I was always so frustrated with those people. Didn’t they understand that I didn’t want to be nice to myself? What was the point of being nice to myself when I wasn’t worth doing so?
The farther along I got in my recovery journey, the more I believed I deserved my own decency. It was a long road, full of “no, never mind, I’m not,” and “well maybe,” and “I hate this.”
Two years ago, one of my therapists said something that really snapped me into reality about the whole concept of being nice to myself. She asked, “would you be friends with someone who said you don’t deserve kindness? Would you hang out with them?”
It took me a while to answer those questions, a few solid minutes of absolute silence (because that was her thing–silence until I answered the question). I realized that I wouldn’t be. If someone treated me the way I had treated myself over the years, I wouldn’t even associate myself with them. I would have already cut them out of my life and made new friends that would benefit my existence as a human being.
Even with this realization, I struggled with the language of being nice to myself. If I was being nice to me, could I criticize myself? Could I say negative things?
Of course, some amount of criticism of self is necessary for growth, but complete self-loathing is not criticism. I had to learn how to talk to myself in a manner that was similar to the way I talked to my friends.
I decided to give affirmations a try. At first, I kept them in my notebooks, on my notes, in my journals; places where I would normally write. I’d see them and it would register, but it wasn’t a big deal.

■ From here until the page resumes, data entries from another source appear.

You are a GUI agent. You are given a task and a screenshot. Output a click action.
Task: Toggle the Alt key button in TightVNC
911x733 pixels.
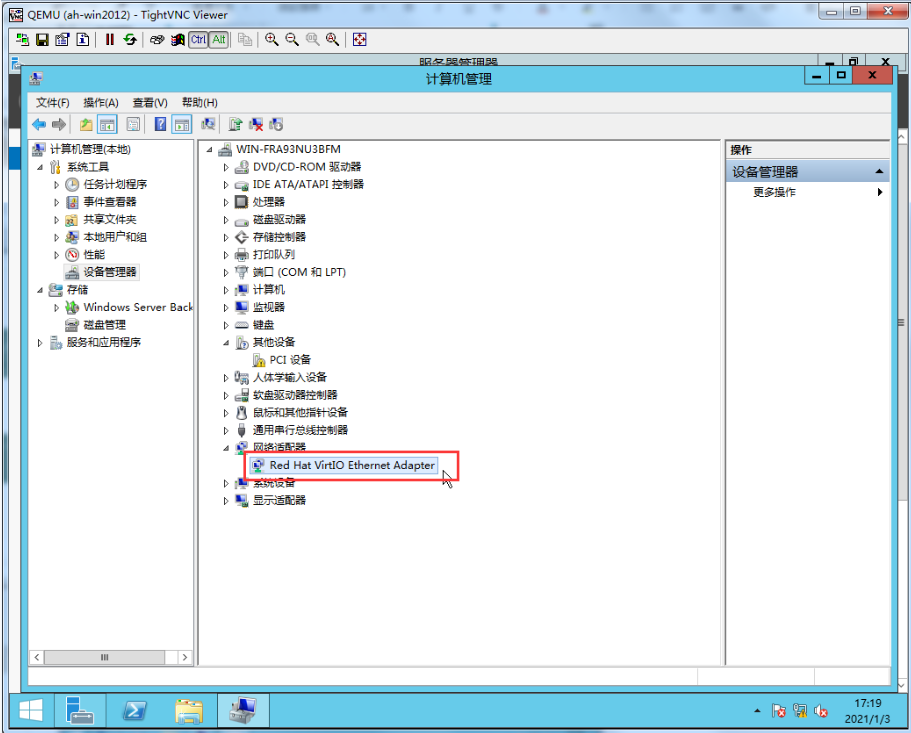coord(218,40)
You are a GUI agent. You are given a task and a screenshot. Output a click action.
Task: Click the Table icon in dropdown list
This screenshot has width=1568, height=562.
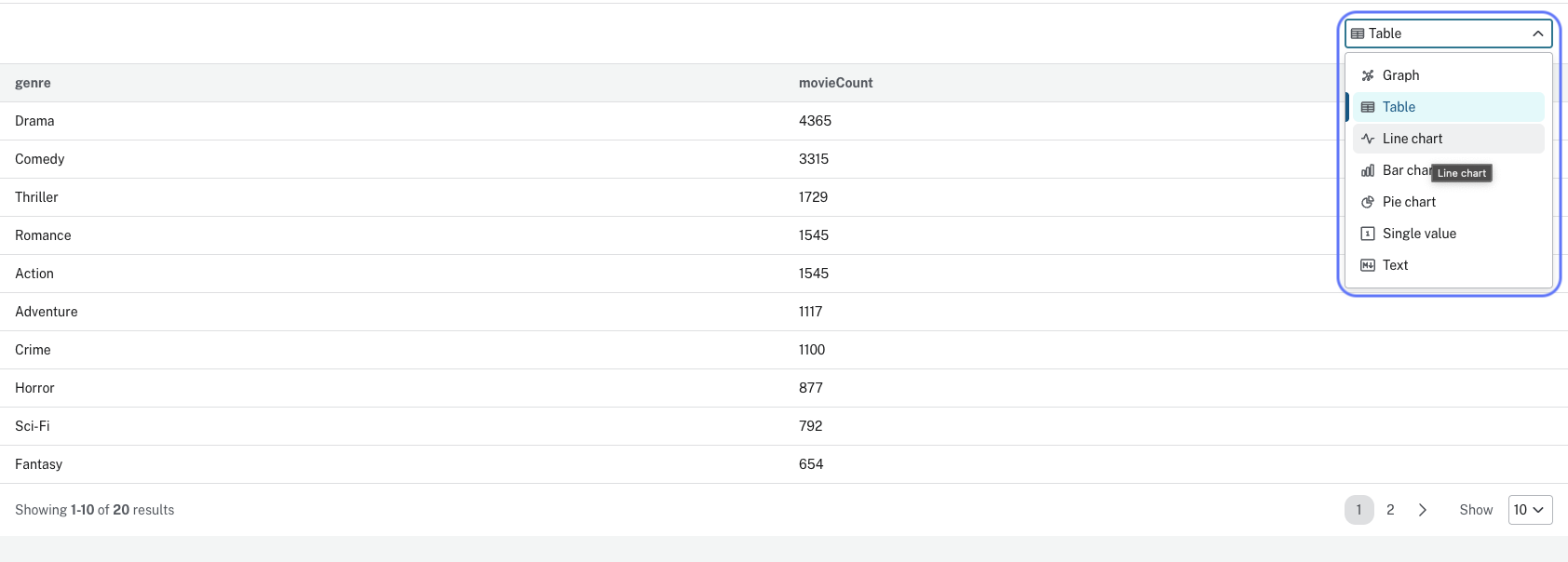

Last year, when I was in PHP after a stint in residential, my friend and roommate asked me if she could cover our bathroom mirror with collages. I said sure, as long as I could see my face before I left for our day at the treatment facility. The next few days were spent with her creating these and putting them up, her goal: to remove the desire to body-check.
Those collages had a bunch of affirmations. I was forced into seeing them, and having to interact with them daily made me realize I wasn’t pushing myself hard enough to change the language I used when talking to myself.
Now, I have affirmations up on my mirror in my bathroom at home. They don’t cover the entire mirror, they’re just written in erasable marker, but seeing them everyday and changing them once a month makes me think of how I want to talk to myself.
The one that never changes, in capital letters at the very top of my mirror, says YOU ARE A BADASS. Other current favorites are “you are not only your body,” “you can do hard things,” and “you deserve your own love.”
With affirmations, I had to learn to take what I needed and leave the stuff that didn’t fit. I didn’t feel like telling myself I’m beautiful the way I am would be helpful, because externally beautiful is not something I strive to be.
I do strive to be more than my body. I do strive to push myself to do what I think I can’t. I do strive to show myself love. I do strive to be the badass that I know I am.
Changing the language with which I speak to myself has been challenging and I still struggle with it sometimes. But I know, every time I interact with my affirmations, I am getting closer to interacting with myself the way I want to be interacted with.